=== PROBLEM DETAILS ===
Keep only the lines that hold the string "Office", filtering out the rest of the entries below.

----------------

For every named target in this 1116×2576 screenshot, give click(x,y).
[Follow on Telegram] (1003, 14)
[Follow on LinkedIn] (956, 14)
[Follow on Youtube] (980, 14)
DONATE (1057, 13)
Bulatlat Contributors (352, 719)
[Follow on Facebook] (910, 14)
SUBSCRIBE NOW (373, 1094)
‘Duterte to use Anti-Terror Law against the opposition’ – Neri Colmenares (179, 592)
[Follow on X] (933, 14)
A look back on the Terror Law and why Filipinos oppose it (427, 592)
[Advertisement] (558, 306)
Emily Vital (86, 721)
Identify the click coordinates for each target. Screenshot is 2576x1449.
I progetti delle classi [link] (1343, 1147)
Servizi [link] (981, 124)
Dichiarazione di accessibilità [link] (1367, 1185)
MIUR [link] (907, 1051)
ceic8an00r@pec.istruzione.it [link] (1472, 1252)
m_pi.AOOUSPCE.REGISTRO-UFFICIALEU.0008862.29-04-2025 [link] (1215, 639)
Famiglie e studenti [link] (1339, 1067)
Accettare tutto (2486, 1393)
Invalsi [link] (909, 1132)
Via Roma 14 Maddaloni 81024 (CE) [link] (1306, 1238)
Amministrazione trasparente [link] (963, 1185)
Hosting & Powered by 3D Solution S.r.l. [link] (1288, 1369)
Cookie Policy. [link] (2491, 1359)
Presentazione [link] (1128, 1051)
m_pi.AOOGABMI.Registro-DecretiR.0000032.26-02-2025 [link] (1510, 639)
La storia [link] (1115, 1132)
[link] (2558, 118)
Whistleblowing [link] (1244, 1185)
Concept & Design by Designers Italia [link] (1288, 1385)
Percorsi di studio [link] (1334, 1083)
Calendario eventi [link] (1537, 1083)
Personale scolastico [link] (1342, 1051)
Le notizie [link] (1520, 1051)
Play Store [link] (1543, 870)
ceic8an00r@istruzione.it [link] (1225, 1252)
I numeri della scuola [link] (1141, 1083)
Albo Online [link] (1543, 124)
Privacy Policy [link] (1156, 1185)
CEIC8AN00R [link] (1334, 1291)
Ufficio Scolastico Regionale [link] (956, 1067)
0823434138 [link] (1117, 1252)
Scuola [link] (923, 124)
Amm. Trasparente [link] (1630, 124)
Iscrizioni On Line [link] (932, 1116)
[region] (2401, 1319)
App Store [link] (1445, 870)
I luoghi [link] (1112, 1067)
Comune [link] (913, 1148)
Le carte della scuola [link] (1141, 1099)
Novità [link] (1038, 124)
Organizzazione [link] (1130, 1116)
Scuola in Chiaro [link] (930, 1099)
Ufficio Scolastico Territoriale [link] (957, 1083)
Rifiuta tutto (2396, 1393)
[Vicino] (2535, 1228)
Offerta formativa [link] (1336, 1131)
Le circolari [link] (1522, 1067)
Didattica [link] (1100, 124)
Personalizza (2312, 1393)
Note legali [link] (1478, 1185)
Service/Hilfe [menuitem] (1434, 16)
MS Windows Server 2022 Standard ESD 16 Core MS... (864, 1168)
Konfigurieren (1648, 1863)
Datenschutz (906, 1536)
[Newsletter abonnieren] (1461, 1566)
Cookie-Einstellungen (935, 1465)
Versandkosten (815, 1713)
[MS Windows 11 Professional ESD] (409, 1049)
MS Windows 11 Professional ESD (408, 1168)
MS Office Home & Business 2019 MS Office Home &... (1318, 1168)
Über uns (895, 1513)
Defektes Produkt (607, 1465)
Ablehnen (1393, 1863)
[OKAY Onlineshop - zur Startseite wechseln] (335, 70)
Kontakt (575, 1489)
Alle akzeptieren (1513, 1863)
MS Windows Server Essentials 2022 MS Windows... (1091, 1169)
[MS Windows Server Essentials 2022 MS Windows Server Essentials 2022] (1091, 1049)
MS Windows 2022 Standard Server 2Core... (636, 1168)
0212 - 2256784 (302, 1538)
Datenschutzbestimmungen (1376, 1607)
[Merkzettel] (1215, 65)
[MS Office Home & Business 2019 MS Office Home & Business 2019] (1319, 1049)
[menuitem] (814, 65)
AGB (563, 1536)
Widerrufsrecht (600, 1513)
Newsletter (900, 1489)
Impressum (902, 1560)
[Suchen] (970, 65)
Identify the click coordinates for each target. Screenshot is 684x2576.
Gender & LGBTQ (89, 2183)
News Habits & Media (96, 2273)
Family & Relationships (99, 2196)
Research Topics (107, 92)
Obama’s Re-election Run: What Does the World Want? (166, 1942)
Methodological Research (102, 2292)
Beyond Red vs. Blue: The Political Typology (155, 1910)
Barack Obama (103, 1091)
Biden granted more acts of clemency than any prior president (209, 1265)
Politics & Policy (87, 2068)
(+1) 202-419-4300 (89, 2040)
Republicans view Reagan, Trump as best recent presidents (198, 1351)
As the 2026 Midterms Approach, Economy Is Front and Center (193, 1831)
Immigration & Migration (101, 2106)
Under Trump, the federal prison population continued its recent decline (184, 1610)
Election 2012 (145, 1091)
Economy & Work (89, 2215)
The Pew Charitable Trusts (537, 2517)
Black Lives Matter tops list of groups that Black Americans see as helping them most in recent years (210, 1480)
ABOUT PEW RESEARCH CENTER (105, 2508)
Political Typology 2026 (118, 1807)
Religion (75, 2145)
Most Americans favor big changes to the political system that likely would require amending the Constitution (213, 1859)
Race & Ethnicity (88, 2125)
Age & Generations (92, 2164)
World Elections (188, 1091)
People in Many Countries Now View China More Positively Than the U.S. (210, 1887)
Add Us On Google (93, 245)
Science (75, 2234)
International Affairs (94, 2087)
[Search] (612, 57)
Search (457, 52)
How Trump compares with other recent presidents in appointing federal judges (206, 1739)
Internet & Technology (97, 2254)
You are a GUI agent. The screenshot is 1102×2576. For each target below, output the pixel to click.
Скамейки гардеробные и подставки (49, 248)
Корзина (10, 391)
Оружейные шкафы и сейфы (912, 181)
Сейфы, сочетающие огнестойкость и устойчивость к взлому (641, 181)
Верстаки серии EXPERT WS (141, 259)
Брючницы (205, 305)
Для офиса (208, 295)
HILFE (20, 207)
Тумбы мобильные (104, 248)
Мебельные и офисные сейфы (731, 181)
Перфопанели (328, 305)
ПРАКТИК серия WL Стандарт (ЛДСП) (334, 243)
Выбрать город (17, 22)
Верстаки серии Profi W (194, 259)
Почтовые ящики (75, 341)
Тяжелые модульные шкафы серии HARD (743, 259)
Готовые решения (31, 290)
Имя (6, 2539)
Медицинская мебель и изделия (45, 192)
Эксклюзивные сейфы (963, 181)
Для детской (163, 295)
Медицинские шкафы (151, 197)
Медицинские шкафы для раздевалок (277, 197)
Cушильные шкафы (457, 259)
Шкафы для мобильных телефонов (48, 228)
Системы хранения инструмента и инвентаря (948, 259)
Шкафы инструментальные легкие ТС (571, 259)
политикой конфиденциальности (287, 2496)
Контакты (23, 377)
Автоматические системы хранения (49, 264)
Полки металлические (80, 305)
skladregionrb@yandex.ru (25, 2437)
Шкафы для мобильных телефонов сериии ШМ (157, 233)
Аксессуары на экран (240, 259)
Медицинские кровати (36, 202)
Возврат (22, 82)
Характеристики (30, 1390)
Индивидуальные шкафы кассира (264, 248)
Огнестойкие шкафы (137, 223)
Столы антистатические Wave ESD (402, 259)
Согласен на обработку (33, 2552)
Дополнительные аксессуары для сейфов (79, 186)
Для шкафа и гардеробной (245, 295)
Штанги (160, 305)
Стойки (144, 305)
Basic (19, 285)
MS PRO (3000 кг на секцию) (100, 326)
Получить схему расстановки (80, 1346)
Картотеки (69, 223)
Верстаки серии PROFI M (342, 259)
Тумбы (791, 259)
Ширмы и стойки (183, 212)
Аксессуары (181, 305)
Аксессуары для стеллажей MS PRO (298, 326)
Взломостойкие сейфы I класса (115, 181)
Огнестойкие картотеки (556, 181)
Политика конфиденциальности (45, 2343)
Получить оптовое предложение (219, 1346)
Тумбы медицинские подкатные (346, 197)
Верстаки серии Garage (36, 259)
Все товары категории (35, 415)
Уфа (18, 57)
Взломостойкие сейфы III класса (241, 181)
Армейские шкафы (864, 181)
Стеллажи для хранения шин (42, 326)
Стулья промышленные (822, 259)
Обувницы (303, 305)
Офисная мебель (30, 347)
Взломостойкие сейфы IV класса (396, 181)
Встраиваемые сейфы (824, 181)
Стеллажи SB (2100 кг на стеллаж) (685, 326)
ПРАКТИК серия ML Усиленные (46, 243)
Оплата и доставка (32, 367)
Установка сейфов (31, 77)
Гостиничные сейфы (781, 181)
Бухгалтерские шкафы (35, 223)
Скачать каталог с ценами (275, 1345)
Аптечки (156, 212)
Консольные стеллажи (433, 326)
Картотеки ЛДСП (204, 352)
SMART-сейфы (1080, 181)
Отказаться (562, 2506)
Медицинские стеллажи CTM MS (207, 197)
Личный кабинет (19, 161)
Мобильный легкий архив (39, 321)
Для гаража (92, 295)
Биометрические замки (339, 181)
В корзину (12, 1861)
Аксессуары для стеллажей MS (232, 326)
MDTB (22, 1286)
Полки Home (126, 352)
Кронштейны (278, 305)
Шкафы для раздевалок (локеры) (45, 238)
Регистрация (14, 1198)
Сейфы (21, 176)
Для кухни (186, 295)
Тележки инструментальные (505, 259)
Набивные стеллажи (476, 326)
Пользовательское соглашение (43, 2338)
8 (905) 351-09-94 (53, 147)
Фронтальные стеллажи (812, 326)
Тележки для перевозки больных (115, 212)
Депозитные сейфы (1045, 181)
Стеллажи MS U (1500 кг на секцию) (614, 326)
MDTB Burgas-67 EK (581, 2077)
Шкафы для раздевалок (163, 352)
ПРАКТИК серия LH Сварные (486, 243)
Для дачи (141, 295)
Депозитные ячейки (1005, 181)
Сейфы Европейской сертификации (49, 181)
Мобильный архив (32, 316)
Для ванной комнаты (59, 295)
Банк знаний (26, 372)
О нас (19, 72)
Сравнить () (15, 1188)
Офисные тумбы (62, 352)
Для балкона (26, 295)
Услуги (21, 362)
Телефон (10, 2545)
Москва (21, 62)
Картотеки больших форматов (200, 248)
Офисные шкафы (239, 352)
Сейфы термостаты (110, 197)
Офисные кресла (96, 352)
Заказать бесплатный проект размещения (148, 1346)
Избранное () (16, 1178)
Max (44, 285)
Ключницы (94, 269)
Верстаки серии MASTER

----------------

=== SOLUTION BELOW ===
MS Office Home & Business 2019 MS Office Home &... (1318, 1168)
[MS Office Home & Business 2019 MS Office Home & Business 2019] (1319, 1049)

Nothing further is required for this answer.